# PVR 721 Temperature – it’s hot



## pk-rr (Aug 1, 2002)

Has anyone looked into what is typical operating temperature for PVR 721.

Mine runs at about 120 Degrees  (Menu button + System Setup + System Info).

A typical PC runs at about 80 degrees. I would hate to see my PVR motherboard fry due to overheating.

PK


----------



## Chris Blount (Jun 22, 2001)

That's pretty warm but I it is still okay. I think anything above 120 is not good.


----------



## Jacob S (Apr 14, 2002)

The fan kicks on at about 120


----------



## pk-rr (Aug 1, 2002)

Well I have now managed to bring the temperature down 20-25 degrees by adding an external fan......I am sure it will extend my PVRs operation life.


----------



## Scott Greczkowski (Mar 21, 2002)

Your good with anything below 140.


----------



## jerryyyyy (Jul 19, 2002)

Mine runs around 110. I still do not like their noisy fan too and am thinking about have a professional put a better fan in. I tried myself and it is pretty tricky.

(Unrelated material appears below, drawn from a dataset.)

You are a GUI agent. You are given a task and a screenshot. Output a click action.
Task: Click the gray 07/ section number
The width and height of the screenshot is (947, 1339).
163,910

The fan is under the disk drive.


----------



## Jacob S (Apr 14, 2002)

Will a lower temperature really cause the hard drive to last longer? It operates better under a certain warm temperature in which may be better for it dont it?


----------



## James_F (Apr 23, 2002)

DirecTiVos run from about 40-50 degrees Celcius so in Fahrenheit thats 104-122 for normal operating temps. I'm sure a couple degrees higher won't matter too much. 

TiVo's will tell you when the temp is too high, some sort of screen comes up and warns you that you need to do something about it. I've never seen it... :shrug:


----------



## disker (Feb 4, 2003)

My 508 told me it was too hot the other night with an on-screen message that said something to the effect that it was overheating and that to prevent damage, it should be turned off and/or cooled down. Pretty cool!

I had left the cabinet doors closed and a hot surround sound unit is in there with the 508. Always have to open the cabinet up when running the surround and I had forgotten.


----------



## Jacob S (Apr 14, 2002)

So they downloaded in the new software the receiver temperature in the 501/508 as well? The 721 will tell you if it gets too hot as well?


----------